Se rétablir
Sam
Je veux pas dire, mais c’est pas facile. Une fois réveillé, la vie avait lentement repris son cours autour de moi, me laissant seul et figé au milieu d’une tempête d’événements continus. La fin d’année scolaire arrivait, et avec elle, les partiels de Mia, et notre bac à nous, Théodore, Noor et moi. Ou plutôt, leur bac à eux ; il a été décidé à l’unanimité que ma priorité serait de retrouver une stabilité physique et émotionnelle. J’ai donc abandonné l’idée de passer les examens de fin d’année et je passe mon temps libre à fouiller les offres de formations hors bac. L’idée de tenter un apprentissage me plaît de plus en plus ; peut-être pour être garagiste ? Électricien ? Quelque chose qui occupe mes mains, qui me permet de bricoler, qui me donne la satisfaction de réparer des choses. C’est une bonne chose que j’arrive à me projeter, qu’ils disent les médecins. “Il ne faut pas trop forcer, tout de même”, qu’ils ajoutent souvent. La vérité, c’est que j’ai besoin de former des plans, d’avoir des projets pour chasser la peur qui me tient au ventre. Partir de chez mes parents est à la fois réjouissant et terrifiant. Quelque chose au fond de moi me disait que je ne le méritait pas, cet enthousiasme, cette étincelle de joie, ces projets d’indépendance. L’idée d’une vie plus douce.

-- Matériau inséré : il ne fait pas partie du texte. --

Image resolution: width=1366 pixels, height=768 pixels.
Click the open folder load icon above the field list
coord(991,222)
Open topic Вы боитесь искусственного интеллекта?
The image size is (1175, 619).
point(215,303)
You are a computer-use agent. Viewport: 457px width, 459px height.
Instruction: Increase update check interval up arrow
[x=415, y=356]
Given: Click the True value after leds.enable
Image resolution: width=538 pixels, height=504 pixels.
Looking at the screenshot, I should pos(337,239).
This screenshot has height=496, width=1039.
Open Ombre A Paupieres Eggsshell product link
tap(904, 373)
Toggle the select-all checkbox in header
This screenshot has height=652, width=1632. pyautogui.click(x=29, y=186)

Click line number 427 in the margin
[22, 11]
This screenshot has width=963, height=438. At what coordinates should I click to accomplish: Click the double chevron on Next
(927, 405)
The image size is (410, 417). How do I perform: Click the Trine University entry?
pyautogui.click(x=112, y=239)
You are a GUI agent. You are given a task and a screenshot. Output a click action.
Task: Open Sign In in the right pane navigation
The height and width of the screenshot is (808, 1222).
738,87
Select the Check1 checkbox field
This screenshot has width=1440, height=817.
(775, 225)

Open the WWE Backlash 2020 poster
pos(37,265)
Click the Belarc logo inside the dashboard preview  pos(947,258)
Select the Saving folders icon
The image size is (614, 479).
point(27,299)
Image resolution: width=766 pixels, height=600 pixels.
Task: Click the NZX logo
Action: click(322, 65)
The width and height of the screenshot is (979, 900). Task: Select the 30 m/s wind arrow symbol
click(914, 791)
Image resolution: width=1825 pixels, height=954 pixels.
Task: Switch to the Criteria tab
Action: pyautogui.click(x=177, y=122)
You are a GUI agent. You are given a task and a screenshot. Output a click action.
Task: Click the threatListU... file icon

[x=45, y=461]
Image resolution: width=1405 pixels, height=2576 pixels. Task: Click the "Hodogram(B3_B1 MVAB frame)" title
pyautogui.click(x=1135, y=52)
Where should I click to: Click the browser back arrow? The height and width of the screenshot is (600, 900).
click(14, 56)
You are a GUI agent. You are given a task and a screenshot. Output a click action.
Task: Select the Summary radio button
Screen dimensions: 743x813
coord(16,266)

Exister est encore une lutte, pour moi. Mais je vais mieux.
Les autres membres du groupe passent souvent. Ça me fait du bien d’être soutenu, ça fait chaud dans ma cage thoracique, comme si mon cœur était un feu de camp, distribuant sa chaleur dans toute ma cage thoracique. Je me suis même réconcilié avec Théodore ; depuis ma crise, j’ai appris à considérer sa relation avec Noor de façon plus rationnelle. Ou presque. J’ai toujours des moments de jalousie, mais ils se font plus rares au fur et à mesure que je m’adapte à cette nouvelle situation. Le fait que Théodore m’ait dit qu’ielles sont en couple libre m’avait aussi soulagé d’un poids, bien que je ne veuille pas m’interroger sur ce sentiment tiède et doux qui m’avait envahi à cette nouvelle.
C’est Théodore qui est venu me voir ce soir-là. Il avance sur ses devoirs à toute vitesse, tout en maintenant une conversation avec moi. Impressionnant.
-... Parfois, je comprends pas ce qui t’attire tant dans la masculinité. Enfin, je sais que ce n’est pas un choix, c’est juste que… Les trucs viril comme je sais pas, le sport la bière les poils, ça me branche pas quoi. Les vêtements pour mec aussi, ils sont si tristes ! Y’a jamais de couleur ou de motifs sympa, et y’a pas de jupes, alors que c’est si beau les jupes, dit Théodore.
Je prends mon temps pour réfléchir à la meilleure manière de répondre, puis tente une explication.
-En fait, tu confond genre et expression de genre, je répond posément, tentant de rester le plus simple possible.
Après tout, il était encore en train d’apprendre.
-L’expression de genre, c’est les attitudes, vêtements, tout ce qui est visible et qui te lient au féminin ou au masculin. Mais ce n’est pas la même chose que l’identité de genre. Je suis un homme, ça ne veut pas dire que je vais regarder le foot en slip sur le canapé pendant que ma femme fait le travail domestique. Je ne l’ai pas choisi. Pour moi ça se traduit par une expression de genre plutôt masculine, m’identifier aux codes masculins me fait du bien pour lutter contre la dysphorie, mais on peut parfaitement trouver des hommes trans efféminés et des meufs trans butch, ou alors qui alternent entre les deux présentations. Tu n’est pas obligé d’adhérer aux côtés toxiques de la masculinité. La masculinité, c’est ce qu’on en fait, c’est une manière super personnelle d’habiter son corps et de créer ses propres règles esthétiques.
Cela semble faire réfléchir Théodore. Il passe sa main dans ses cheveux épais et lisse, puis réponds.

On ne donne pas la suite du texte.